Say how many lines of the listing below contain "agent", giving the number and nothing else.

**RECORDS FOR THIS EXERCISE:**

%%

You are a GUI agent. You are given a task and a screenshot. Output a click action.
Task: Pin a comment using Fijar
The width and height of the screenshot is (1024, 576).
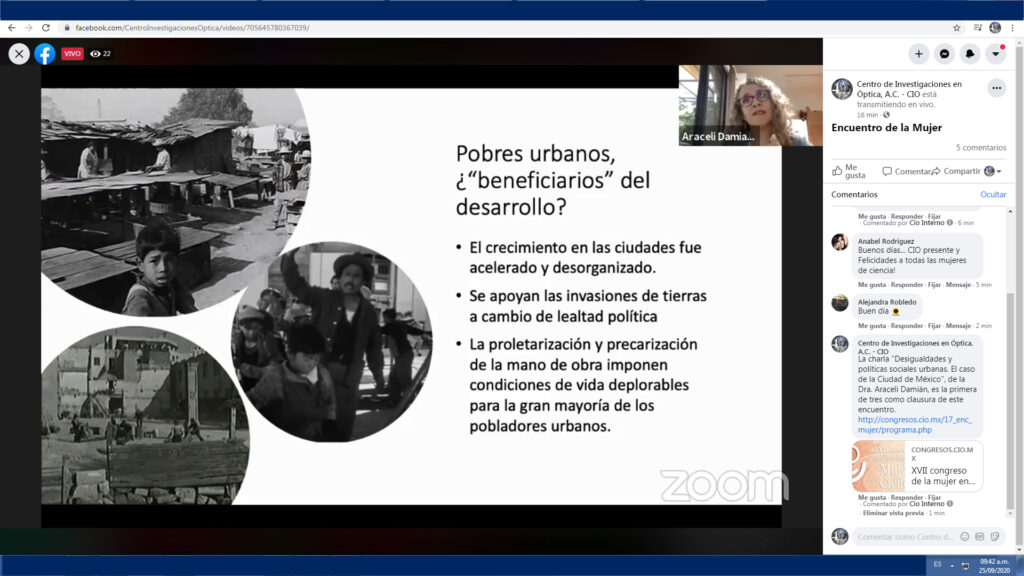tap(934, 285)
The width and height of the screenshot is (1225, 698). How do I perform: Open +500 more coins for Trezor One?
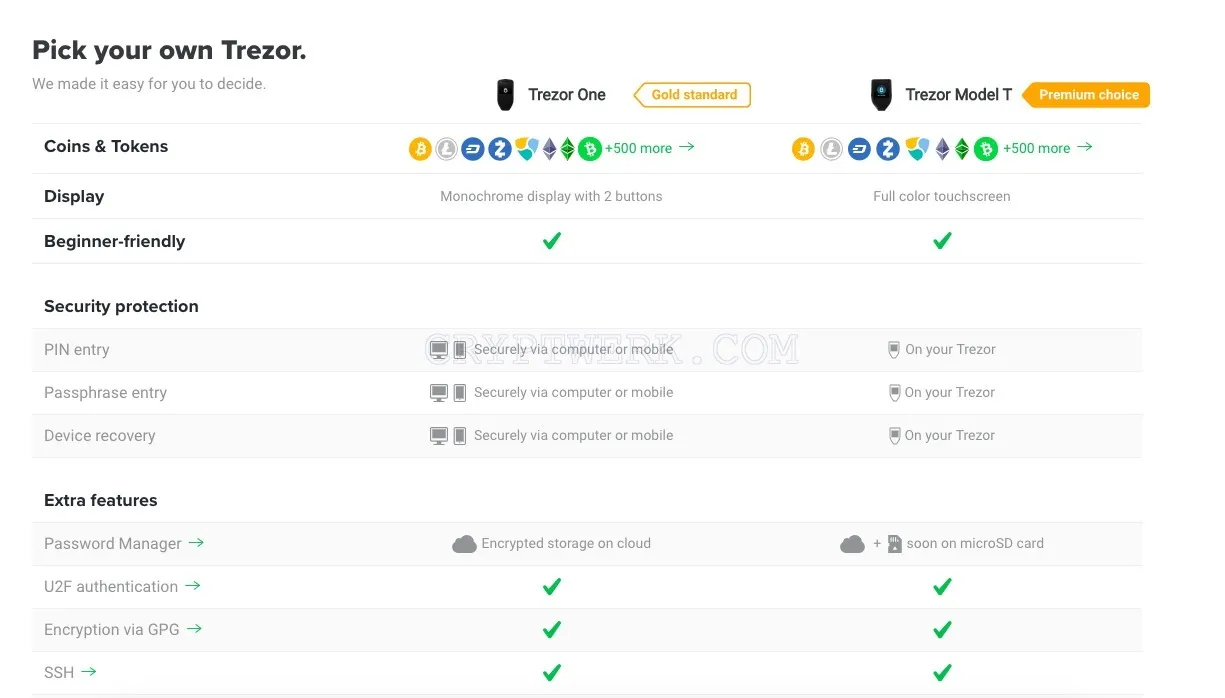[649, 148]
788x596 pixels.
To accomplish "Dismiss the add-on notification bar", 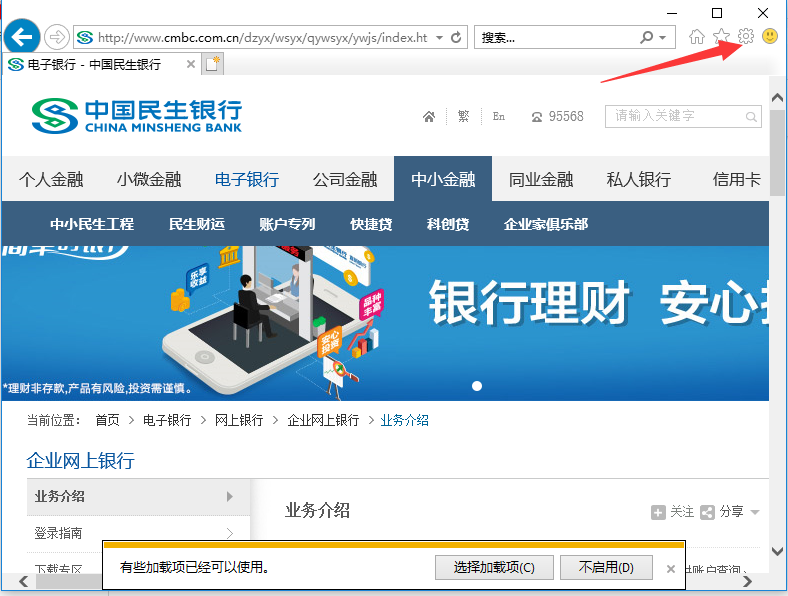I will tap(671, 568).
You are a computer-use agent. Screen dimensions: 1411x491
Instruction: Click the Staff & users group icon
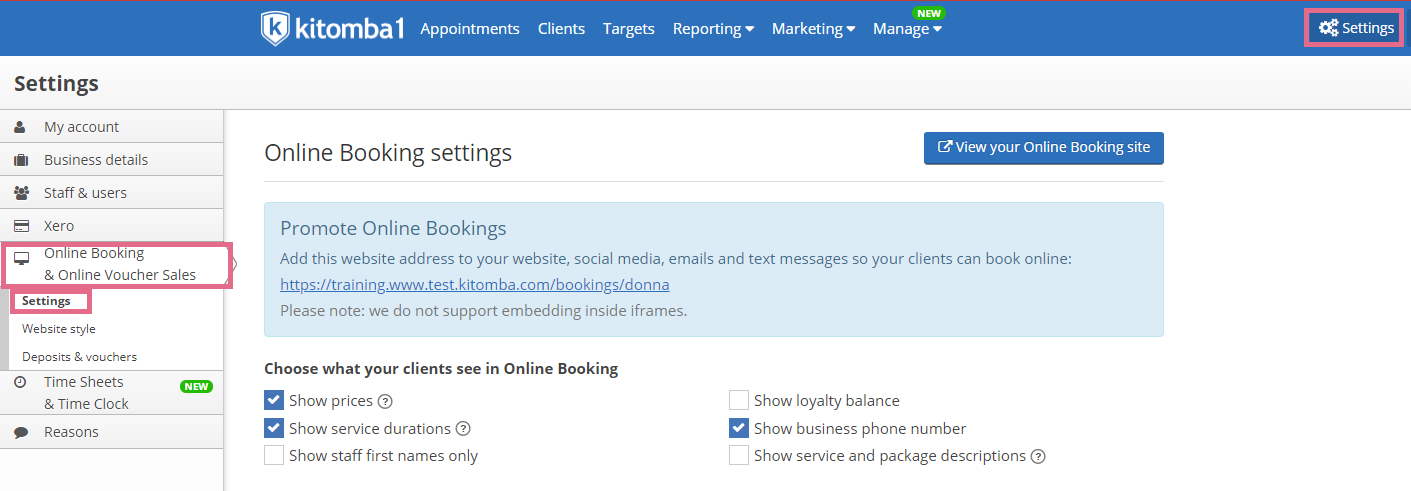(x=21, y=193)
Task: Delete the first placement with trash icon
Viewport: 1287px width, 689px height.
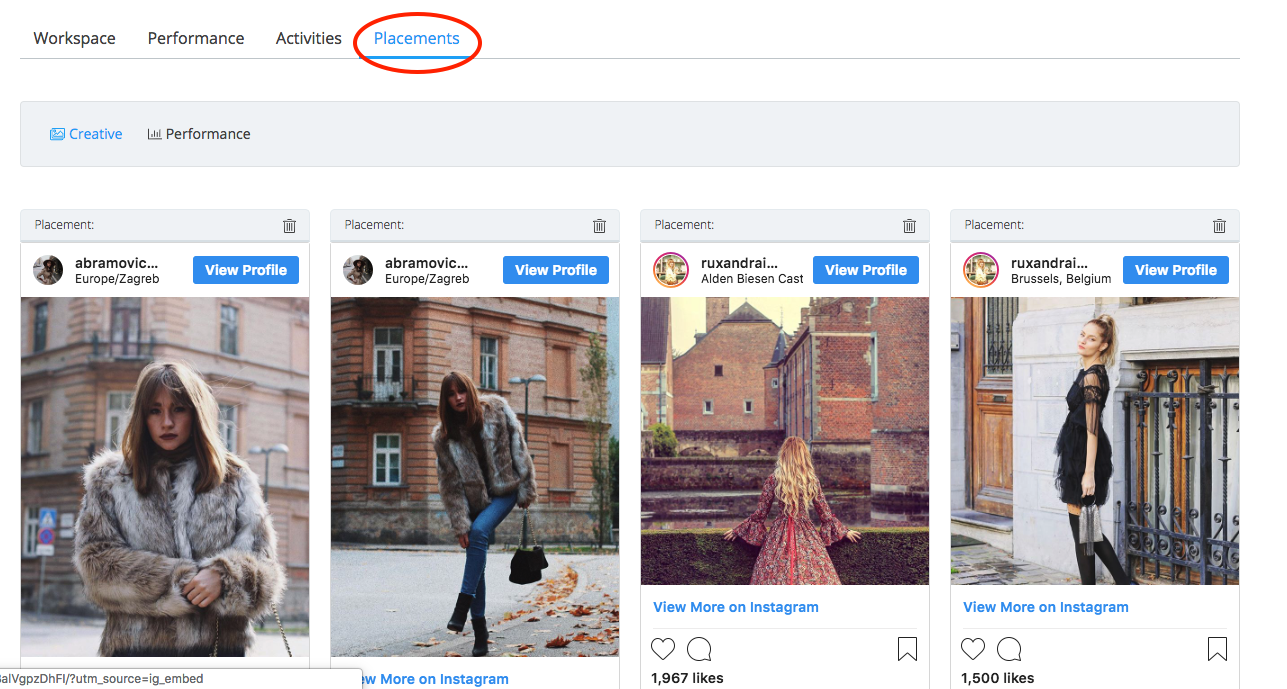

%%

**EXPECTED ANSWER:** 2